Par Service politique

Benoît Hamon,  le 22 janvier, après l’annonce des résultats du premier tour de la primaire à gauche.

« Dans le débat au sein de la gauche [Manuel Valls] est la droite. » Jusqu’alors sur la défensive face aux attaques répétées de son adversaire dans la primaire de la gauche, Benoît Hamon a décidé, mardi 24 janvier, de contre-attaquer. Sur BFMTV, dans la soirée, le favori du scrutin s’est posé en défenseur de la gauche, avec une partie de laquelle « une forme de malentendu profond » s’est créée, selon lui, avec Manuel Valls.

« A toujours parler d’identité, des socialistes, des hommes de gauche, ont oublié la question sociale et ils en ont payé les conséquences dans toutes élections intermédiaires. »

Le matin, M. Hamon avait déjà appelé, sur RFI, son adversaire et ses soutiens à « un peu de sobriété » après leurs attaques sur ses propositions phare, « encore plus dures » que vis-à-vis de la droite.
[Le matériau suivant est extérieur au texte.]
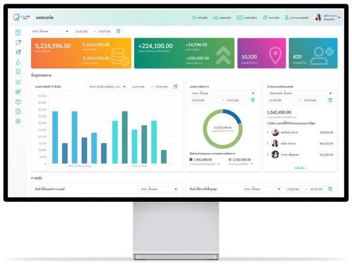Image resolution: width=352 pixels, height=266 pixels.
Task: Click blue legend swatch showing 1,542,450.00
Action: tap(191, 160)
Benoît Hamon a notamment défendu le revenu universel, cible des critiques de la plupart de ses adversaires lors du dernier débat. « Je défends un projet politique qui défend un futur désirable. (…) J’observe que cela heurte manifestement Manuel Valls », a-t-il remarqué, avant de lancer : « Heureusement qu’il y a mon programme pour qu’il puisse commenter cette élection ! » Le député des Yvelines a, en outre, estimé que Manuel Valls faisait preuve de « paresse intellectuelle » en critiquant le revenu universel d’existence.
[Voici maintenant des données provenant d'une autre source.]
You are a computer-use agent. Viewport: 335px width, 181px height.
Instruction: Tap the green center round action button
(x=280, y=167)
« Je trouve irresponsable de la part d’un ancien premier ministre de parler comme il le fait. Je voudrais savoir ce qu’il propose, lui. »

Benoît Hamon qualifie les propositions de son adversaire de « solutions d’hier », rappelant qu’il n’a pas « l’intention de mettre [son] projet dans [sa] poche ».

« Un marchand de sable »

Manuel Valls a dit de son côté ne pas avoir « d’ennemi dans [sa] famille politique », sur BFMTV, mardi soir, analysant toutefois le deuxième tour de la primaire comme « un résumé de ce quinquennat (…) entre ceux qui ont assumé les responsabilités au gouvernement jusqu’au bout et ceux qui ont critiqué ».

Pour lui, voter pour son adversaire reviendrait tout bonnement à condamner la gauche à perdre le pouvoir.

« Benoît Hamon se réfère à Corbyn ou à Podemos. Ces deux options condamnent la gauche à être dans l’opposition. Si c’est pour rêver dans l’opposition, alors on laisse la droite faire du mal au pays. »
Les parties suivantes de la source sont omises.